Ce que le corps raconte
Le péronnier latéral stabilise la cheville et maintient la voûte plantaire, le dernier amortisseur entre soi et le sol. C’est lui qui équilibre les fondations et laisse s’adapter au terrain.
Sa symbolique, c’est la direction interne : décider du chemin qu’on prend, en fonction de son environnement, de ses capacités, de qui l’on est. Le Cœur fixe la destinée, mais c’est la Vessie qui choisit le chemin pour y aller.
Où se situe-t-on ?
- Quand l’énergie déborde : on change d’idées comme de chemises, on hésite, on essaie plein de choses… sans aller au bout.

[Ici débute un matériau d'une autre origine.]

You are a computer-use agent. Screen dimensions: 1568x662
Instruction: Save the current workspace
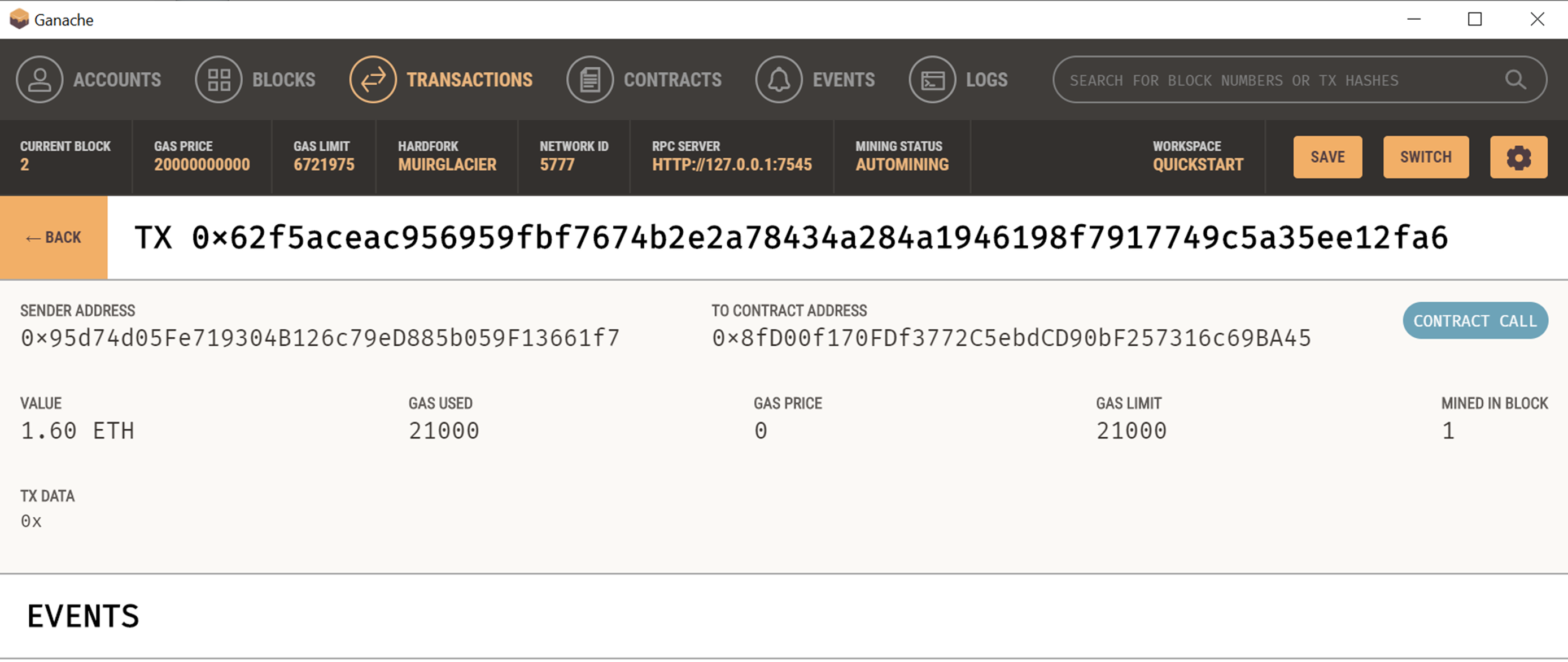(x=1327, y=156)
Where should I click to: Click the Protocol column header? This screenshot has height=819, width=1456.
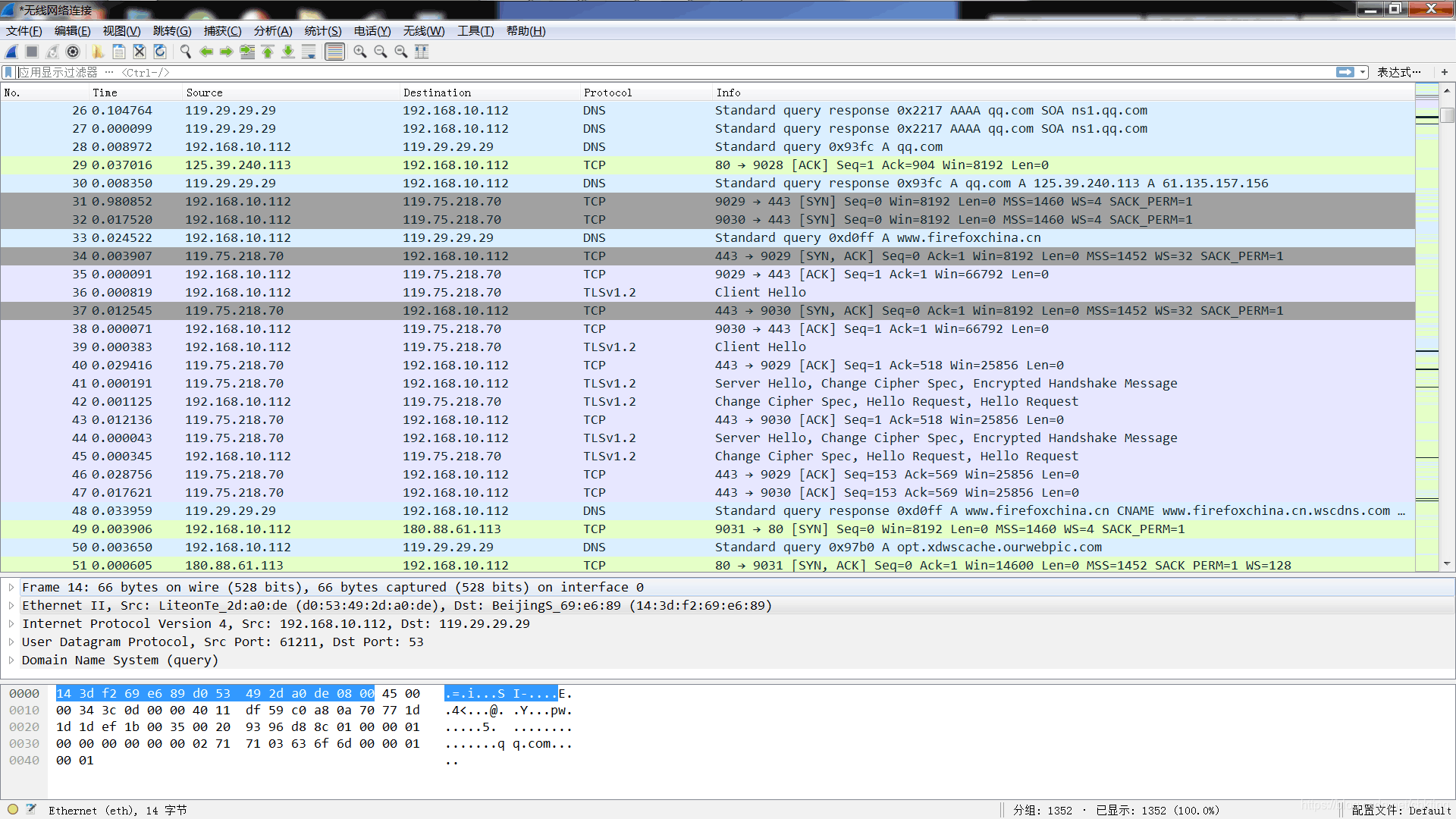click(607, 93)
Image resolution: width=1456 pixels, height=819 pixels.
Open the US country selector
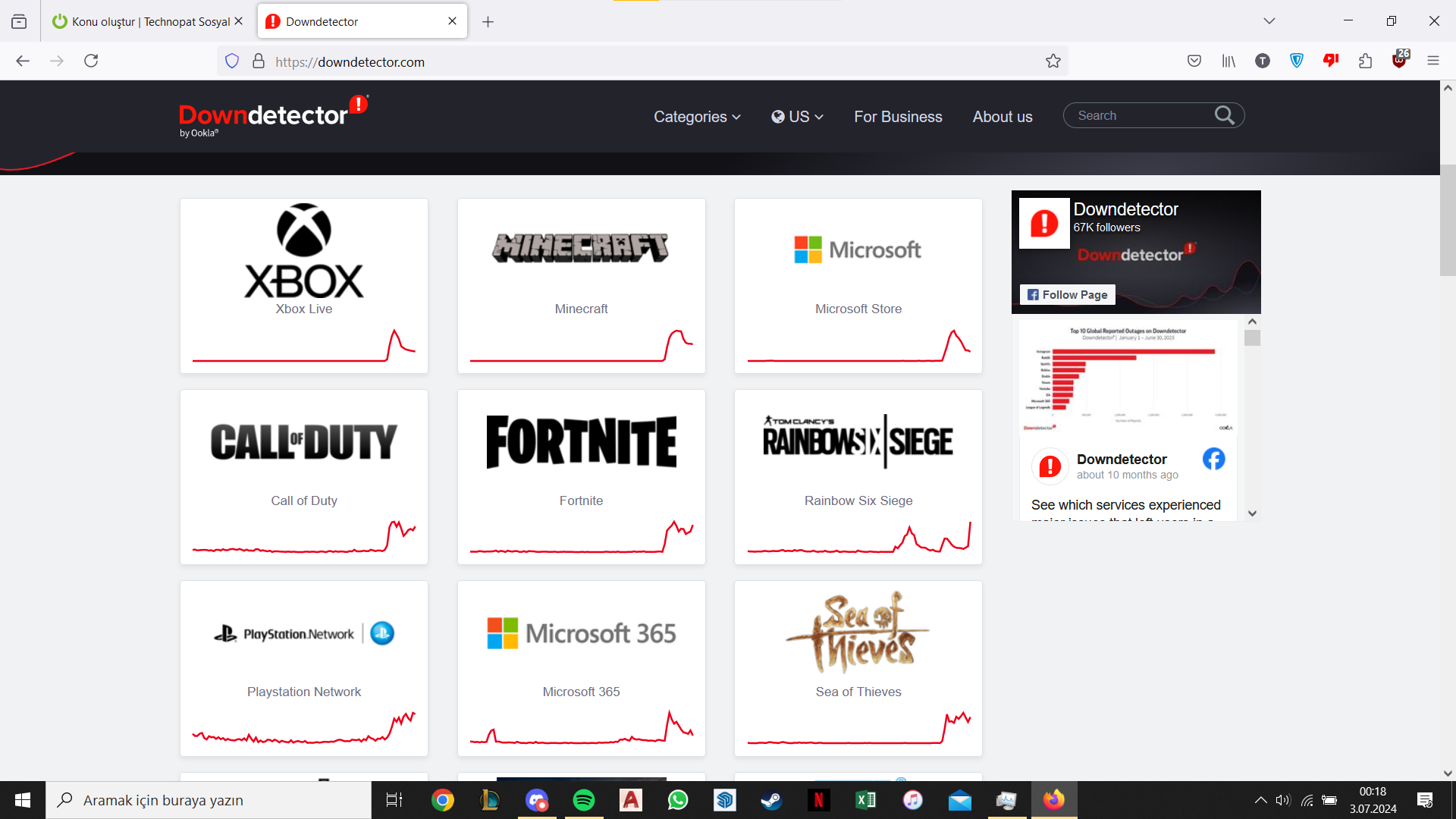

- Quand l’énergie manque : on ne se prend pas en charge, on se laisse porter par le courant, on ne choisit pas sa vie, on la subit. Dans les deux cas, une même chose manque : un cap tenu.
Reprendre son pouvoir
Pas besoin de connaître toute la route. Juste la prochaine direction, et s’y tenir assez longtemps pour qu’elle mène quelque part. Reprendre le volant, ce n’est pas tout contrôler, c’est arrêter de laisser le hasard conduire à sa place.

Le petit pas du jour
Choisir une chose commencée et laissée en plan, et l’amener jusqu’au bout. Petite, peu importe. Le simple fait de terminer rappelle au corps ce que ça fait de tenir un cap.